Extracted records: Begin

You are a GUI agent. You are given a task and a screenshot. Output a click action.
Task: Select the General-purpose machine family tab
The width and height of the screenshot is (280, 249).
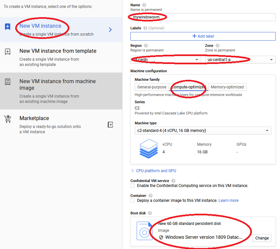pos(152,87)
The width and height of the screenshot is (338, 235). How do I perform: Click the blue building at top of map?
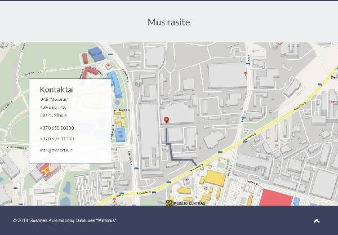pyautogui.click(x=96, y=54)
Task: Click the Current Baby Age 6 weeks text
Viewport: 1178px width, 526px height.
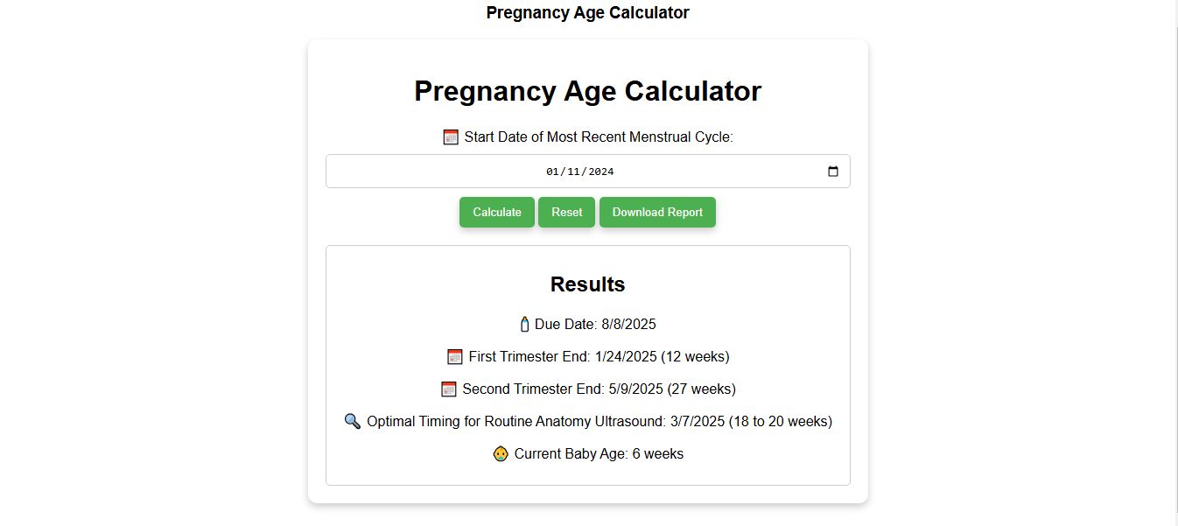Action: 599,454
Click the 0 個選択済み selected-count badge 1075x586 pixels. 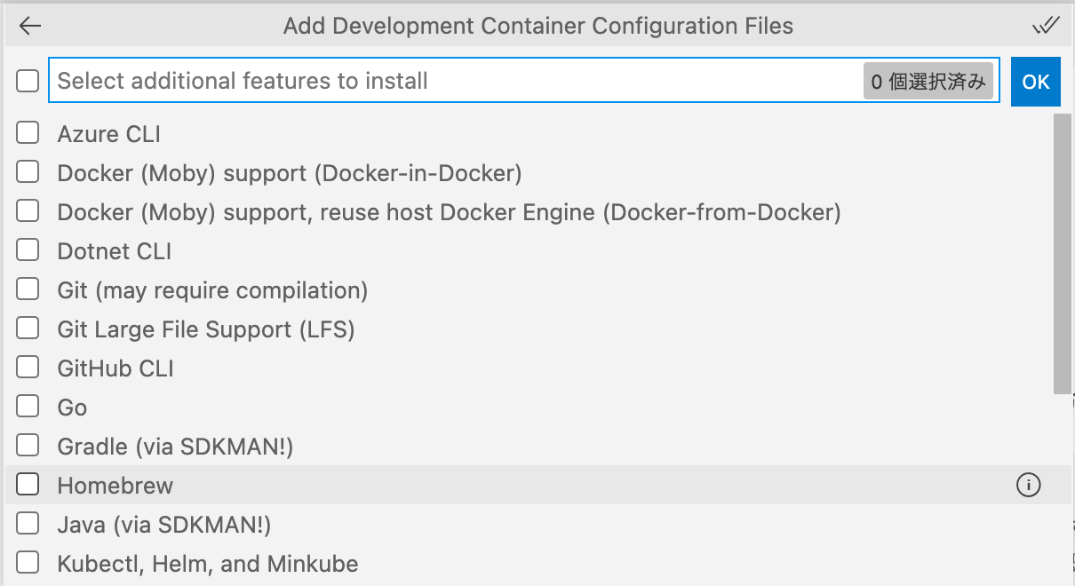(x=928, y=82)
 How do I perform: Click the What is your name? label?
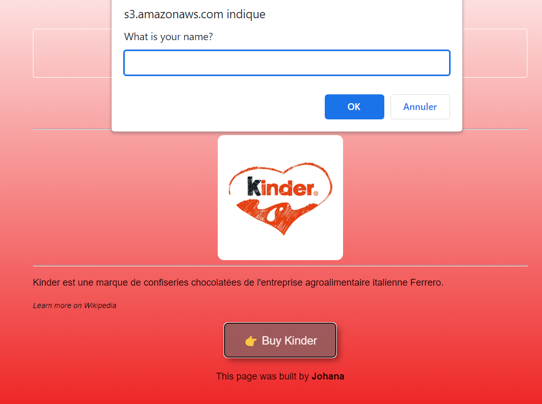[168, 36]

Extracted records: End

Please reproduce exactly, and nothing more, the lines from the one containing "How do I perform: Click the What" through the last line of the entries, both included; pictures stay out.

### Result of the exercise
 How do I perform: Click the What is your name? label?
[168, 36]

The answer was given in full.